Fast Facts


Arizona Daily Wildcat
Monday, October 3, 2005

Things you've always never wanted to know

  • Although the official language of India is Hindi, there are 14 regional languages that are officially recognized for conducting national affairs. In addition, there are approximately 170 other languages and more than 500 dialects. Of the Indian population of more than 548 million, only about 134 million understand Hindi.

  • The intestinal tract for an average 300-pound ostrich is 45 feet long.

  • A robin has 3,000 feathers.

  • Joan of Arc was not French. She was born in 1412 in Domremy, which at the time was an autonomous state outside the jurisdiction of the French monarchy. Neither was she a heroine in France until the 19th century. Napoleon needed a hero symbol to promote nationalism in France, and thus hit upon Joan d'Arc.

  • There are about 15,000 different varieties of rice.

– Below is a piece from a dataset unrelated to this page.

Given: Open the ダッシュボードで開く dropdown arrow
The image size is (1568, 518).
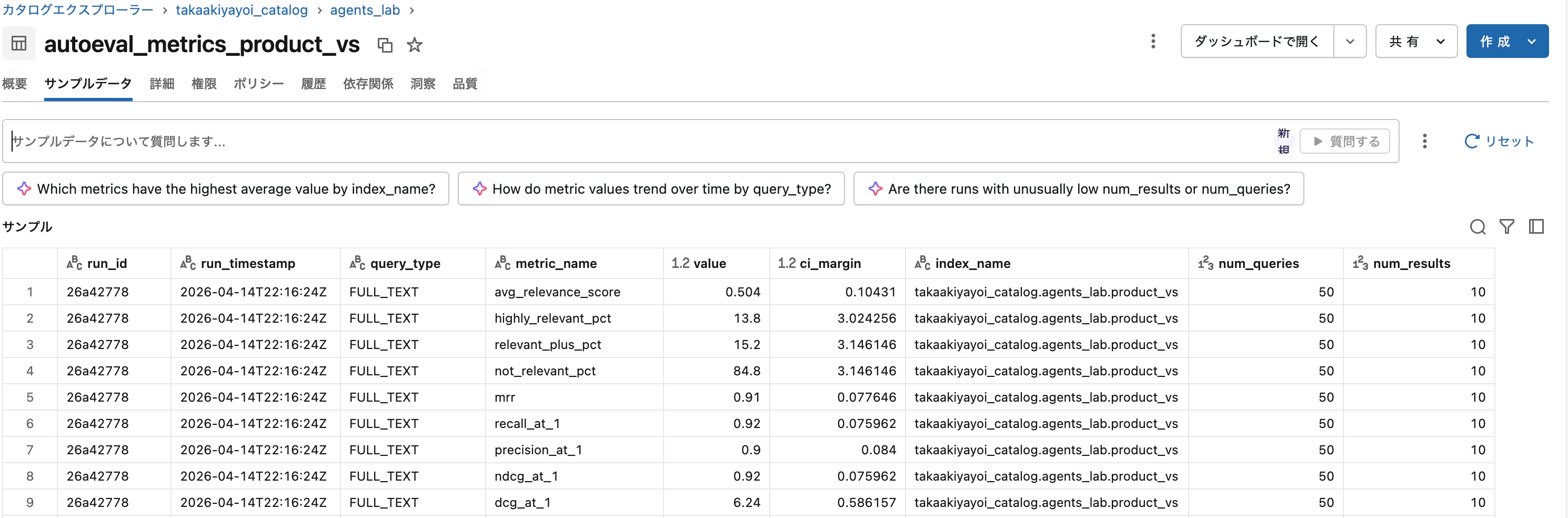Looking at the screenshot, I should pos(1350,41).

  • Half of the foods that are eaten throughout the world were once developed by farmers in the Andes Mountains. Potatoes, maize, sweet potatoes, squash, all varieties of beans, peanuts, manioc, cashews, pineapples, chocolate, avocados, tomatoes, peppers, papayas, strawberries, mulberries and many other foods were first grown in this region.

  • A peasant named Kirilow was presented to the empress of Russia in 1853 for his impressive virility. His first wife bore him 57 children, including four sets of quadruplets, seven sets of triplets and two sets of twins. His second wife gave birth to 15 children, including six sets of twins and a set of triplets. All 72 of Kirilow's children were alive at the time of his presentation to the impressed empress.

  • A pulsar is a small star made up of neutrons so densely packed together that if one the size of a silver dollar landed on Earth, it would weigh about 100 million tons.

  • In 1637, then-Gov. Wilhelm Kieft estimated that a quarter of the shops in New Amsterdam (soon to be New York City) were taverns.

  • A caterpillar has more than 2,000 muscles.